Spatially heterogeneous learning by a deep student machine

Despite the spectacular successes, deep neural networks (DNN) with a huge number of adjustable parameters remain largely black boxes. To shed light on the hidden layers of DNN, we study supervised learning by a DNN of width $N$ and depth $L$ consisting of perceptrons with $c$ inputs by a statistical mechanics approach called the teacher-student setting. We consider an ensemble of student machines that exactly reproduce $M$ sets of $N$ dimensional input/output relations provided by a teacher machine. We analyze the ensemble theoretically using a replica method (H. Yoshino (2020)) and numerically performing greedy Monte Carlo simulations. The replica theory which works on high dimensional data $N \gg 1$ becomes exact in 'dense limit' $N \gg c \gg 1$ and $M \gg 1$ with fixed $\alpha=M/c$. Both the theory and the simulation suggest learning by the DNN is quite heterogeneous in the network space: configurations of the machines are more correlated within the layers closer to the input/output boundaries while the central region remains much less correlated due to over-parametrization. Deep enough systems relax faster thanks to the less correlated central region. Remarkably both the theory and simulation suggest generalization-ability of the student machines does not vanish even in the deep limit $L \gg 1$ where the system becomes strongly over-parametrized. We also consider the impact of effective dimension $D(\leq N)$ of data by incorporating the hidden manifold model (S. Goldt et al (2020)) into our model. The replica theory implies that the loop corrections to the dense limit, which reflect correlations between different nodes in the network, become enhanced by either decreasing the width $\ N$ or decreasing the effective dimension $D$ of the data. Simulation suggests both leads to significant improvements in generalization-ability.
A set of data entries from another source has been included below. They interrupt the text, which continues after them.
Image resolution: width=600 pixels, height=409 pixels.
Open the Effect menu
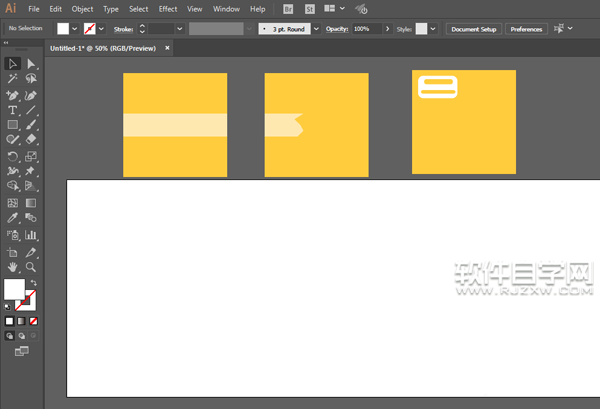pyautogui.click(x=168, y=9)
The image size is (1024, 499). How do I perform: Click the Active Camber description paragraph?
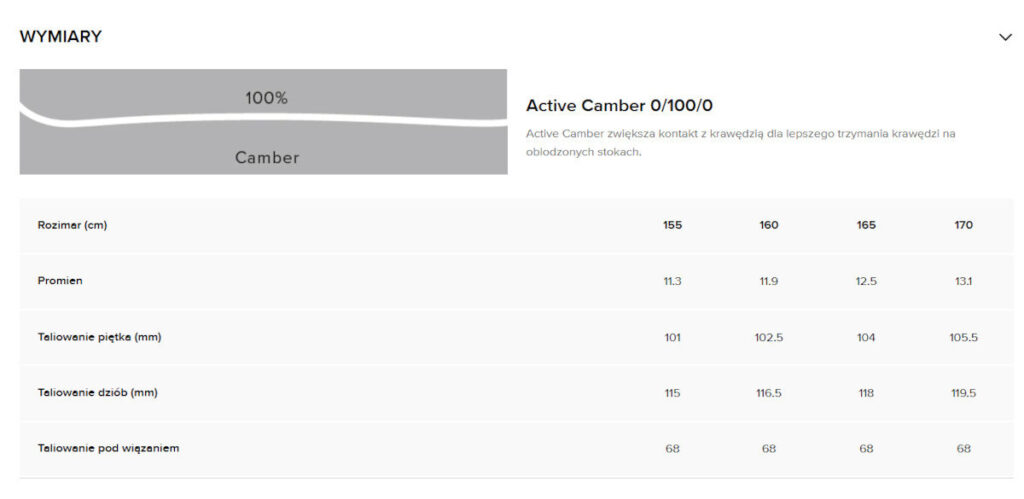coord(740,143)
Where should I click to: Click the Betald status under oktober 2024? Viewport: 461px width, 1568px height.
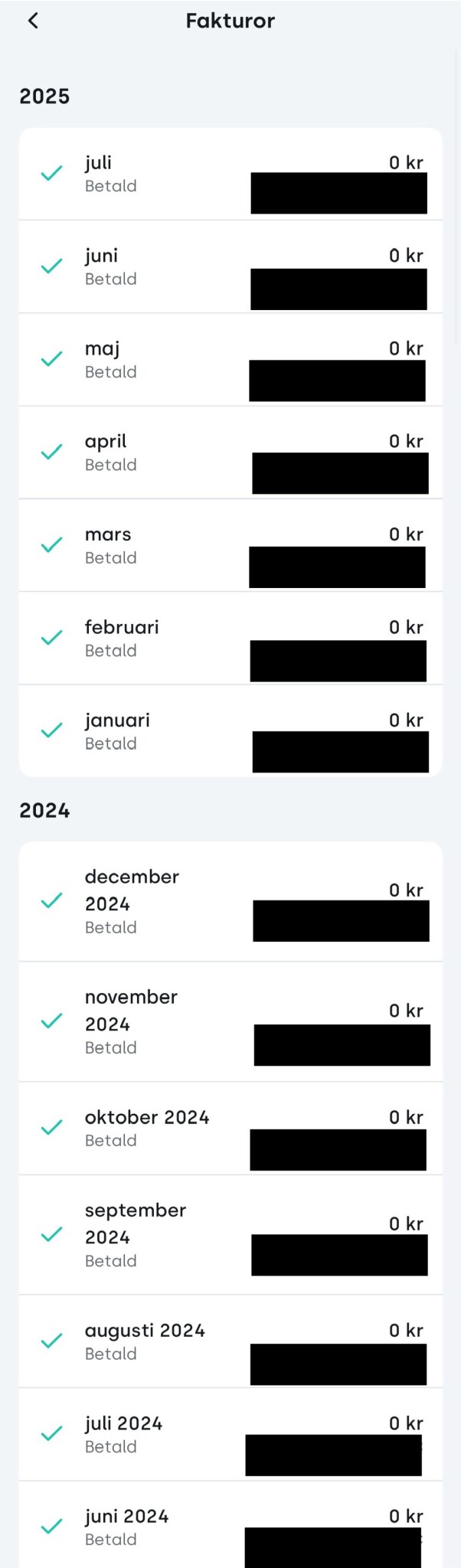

翻译：尽管取得了令人瞩目的成功，但拥有海量可调参数的深度神经网络（DNN）在很大程度上仍是一个黑箱。为了揭示DNN隐藏层的奥秘，我们采用一种称为“教师-学生”设定的统计力学方法，研究由一个宽度为$N$、深度为$L$、由感知器（每个感知器有$c$个输入）构成的DNN所进行的监督学习。我们考虑一组学生机器，它们精确地重现由教师机器提供的$M$组$N$维输入/输出关系。我们使用复制方法（H. Yoshino (2020)）从理论上分析这个集成系统，并通过贪婪蒙特卡洛模拟进行数值研究。该复制理论适用于高维数据（$N \gg 1$），在固定$\alpha=M/c$的“稠密极限”$N \gg c \gg 1$和$M \gg 1$下变得精确。理论与模拟均表明，DNN的学习在网络空间中具有高度的异质性：靠近输入/输出边界的层内，机器构型之间的相关性更强，而中心区域由于过度参数化，相关性则要弱得多。得益于相关性较低的中心区域，足够深的系统收敛速度更快。值得注意地，理论与模拟均表明，即使在系统变得高度过度参数化的深层极限$L \gg 1$下，学生机器的泛化能力也不会消失。我们还通过将隐藏流形模型（S. Goldt等人 (2020)）纳入我们的模型，考虑了数据有效维度$D(\leq N)$的影响。复制理论表明，稠密极限的回路修正（反映网络中不同节点之间的相关性）会因宽度$N$的减小或数据有效维度$D$的减小而增强。模拟结果表明，这两种情况都能显著提升泛化能力。